Implantable/Wearable System for on-line Monitoring of Human Metabolic Conditions (i-IronIC)
Integrated Systems Laboratory, EPFL, Lausanne, Switzerland
|Coordinator:||De Micheli Giovanni|
|Duration:||01.03.2010 to 28.02.2013|
Personalized therapies require accurate and frequent monitoring of the metabolic response of living tissues to treatments. On-line monitoring of patients with specific physiological conditions (e.g., heart, cardiovascular, cancer diseases) is a key factor to provide better, more rationale, effective and ultimately low-cost health care. This is also required in professionals and recreational sportsmen training, as well as in elderly or disabled citizen care.

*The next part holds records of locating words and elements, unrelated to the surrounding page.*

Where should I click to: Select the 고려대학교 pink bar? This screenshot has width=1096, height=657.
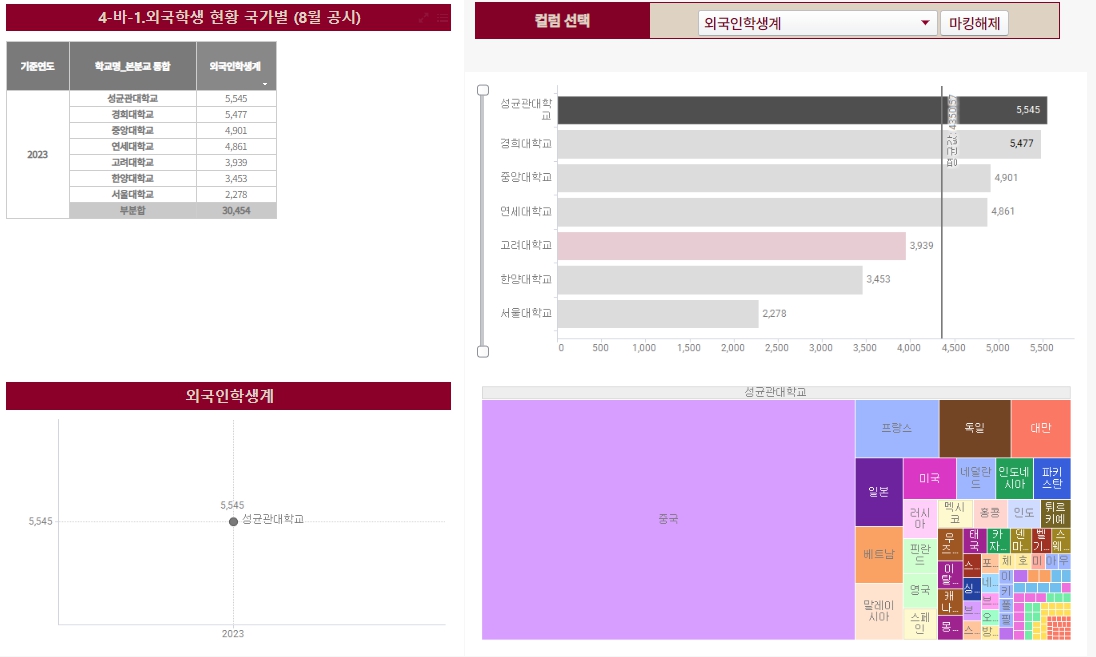731,246

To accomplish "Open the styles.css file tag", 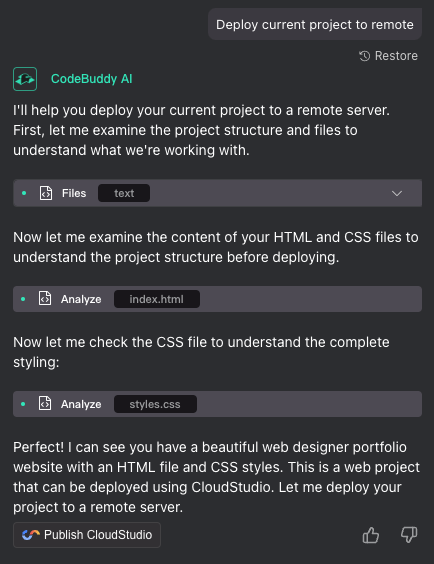I will pos(155,404).
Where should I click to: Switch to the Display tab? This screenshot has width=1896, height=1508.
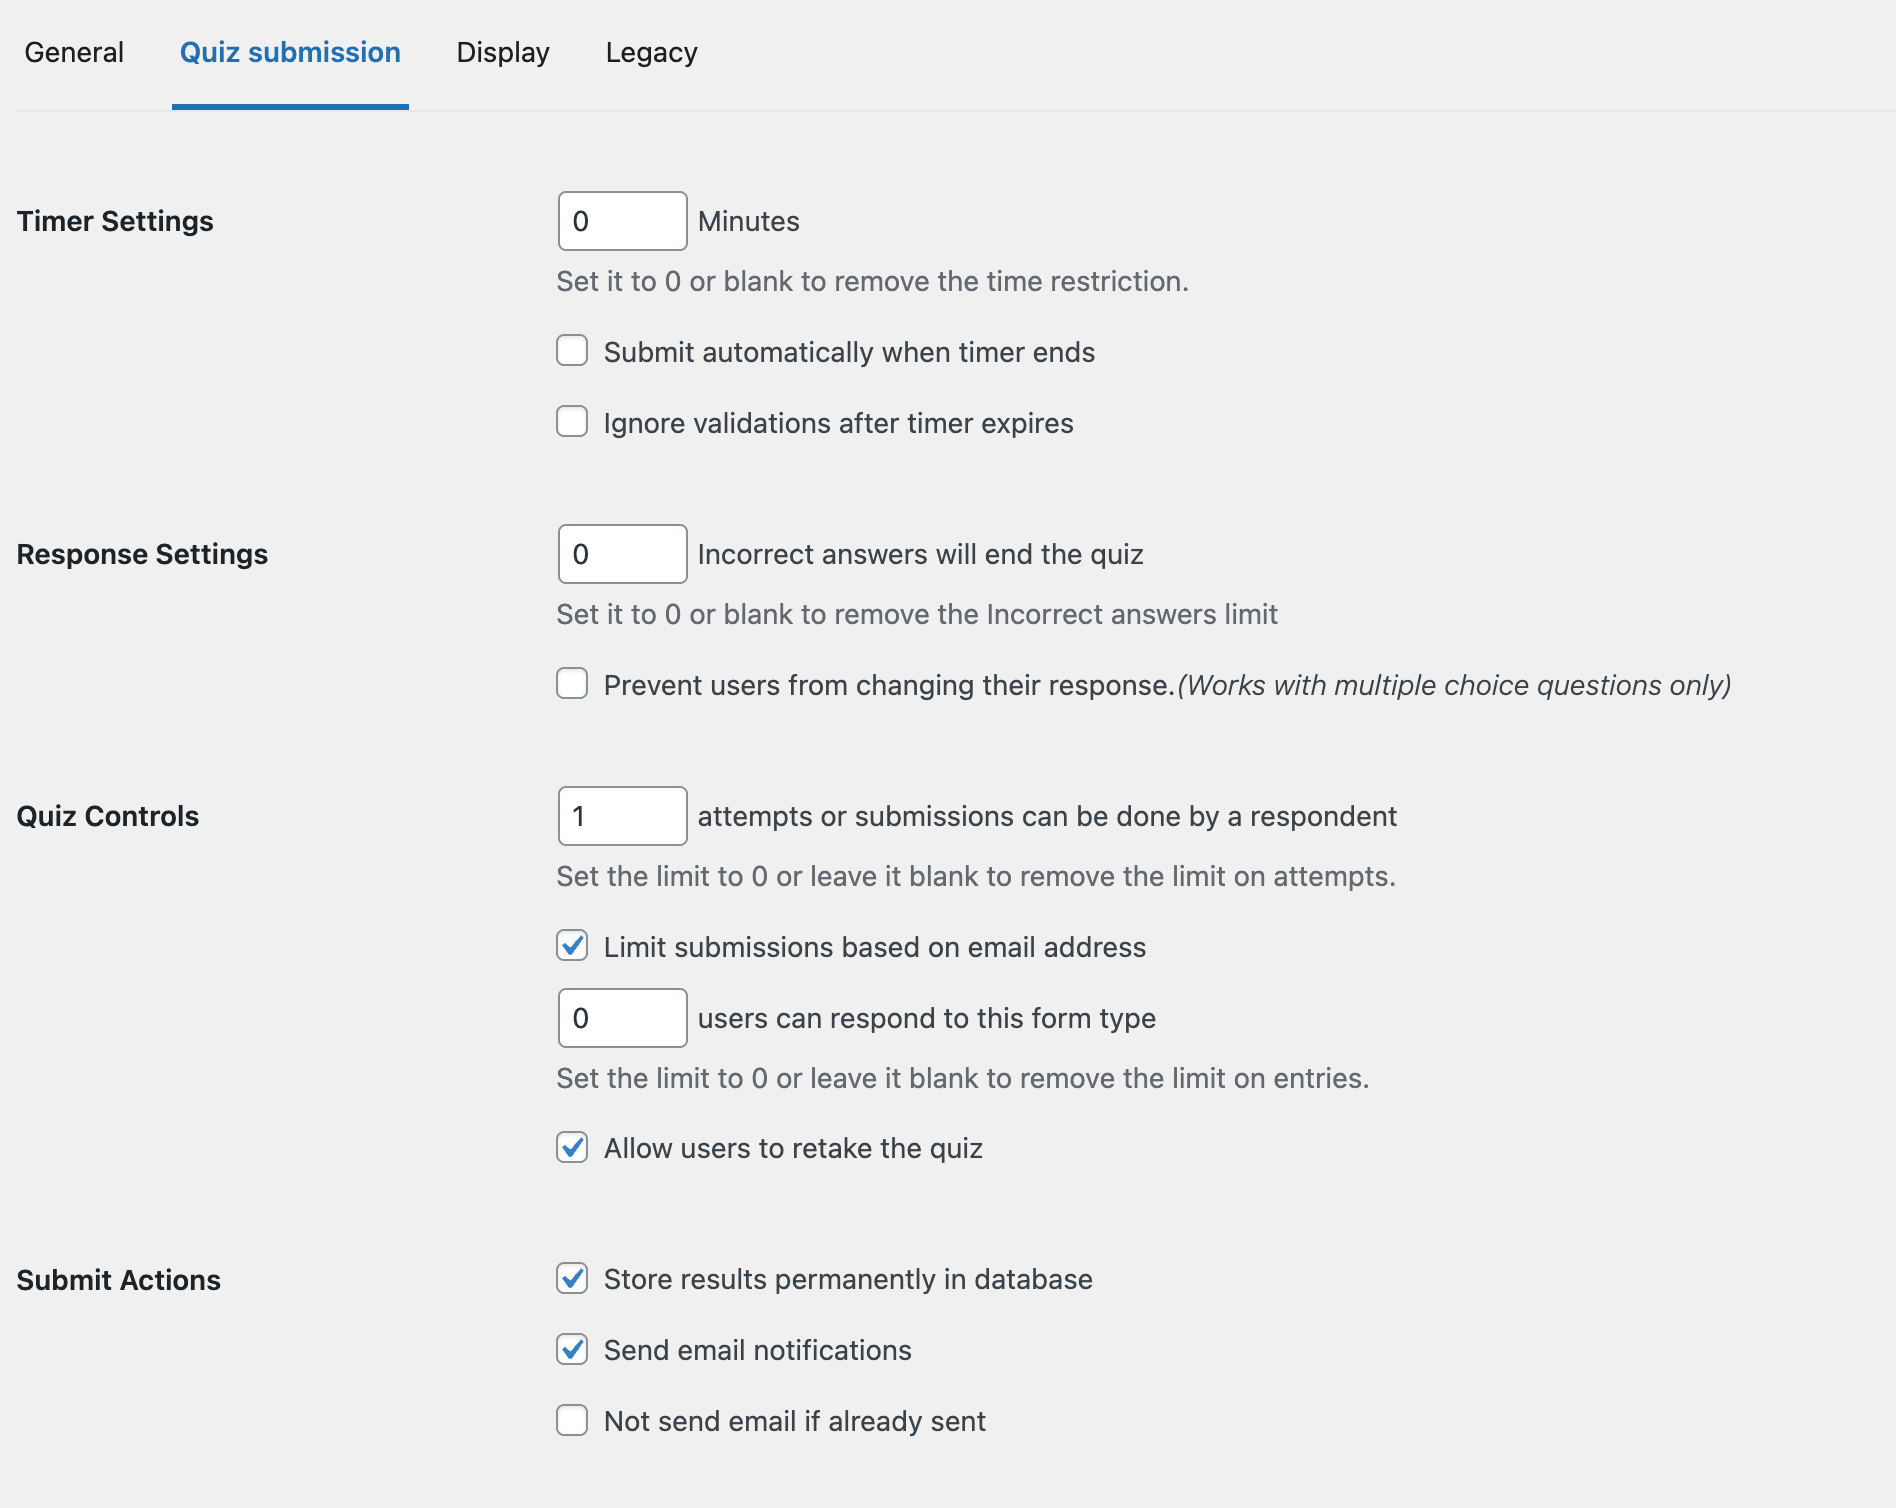[503, 52]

Metabolism monitoring is a complex, slow and expensive process, mainly because of the unavailability of accurate, fast and affordable sensing devices that can detect and quantify multiple active compounds in parallel and several times a day. Indeed, systems available on the market use wearable devices (accelerometers, heartbeat monitoring system, etc) but do not measure metabolites. The only available real-time, implantable/ wearable systems for metabolic control are limited to glucose monitoring and used by diabetic patients. However, many different molecules present crucial relevance in human metabolism. They are monitored daily in general hospital practice by automatic blood sampling, but the analysis involves using off-line, large and expensive laboratory equipments. This project seeks to develop research in the field of integrated smart biosensors for online metabolism analysis that significantly improves the quality and reliability of human measurements, while at the same time reducing analysis time and cost. The new system will investigate many different metabolic compounds of interest in cardiovascular diseases as well as inflammatory diseases and personalized nutrition, such as lactate, cholesterol, ATP, and others.
To pursue this aim, an innovative technology will be developed by integrating software/hardware/ RF/micro/nano/bio systems in three devices: a fully implantable sensors array for data acquisition, a wearable station for remote powering and signal processing and a remote station for data collection and storage. Apart from multi-panel sensors capable of sensing several metabolites in parallel and in real-time, the expected major breakthroughs include new software algorithms for decoupling different contributions from different metabolites on the same sensor spot as well as a new CMOS design for the fully-implanted, complex and low consumption electronics for sensing and remote powering.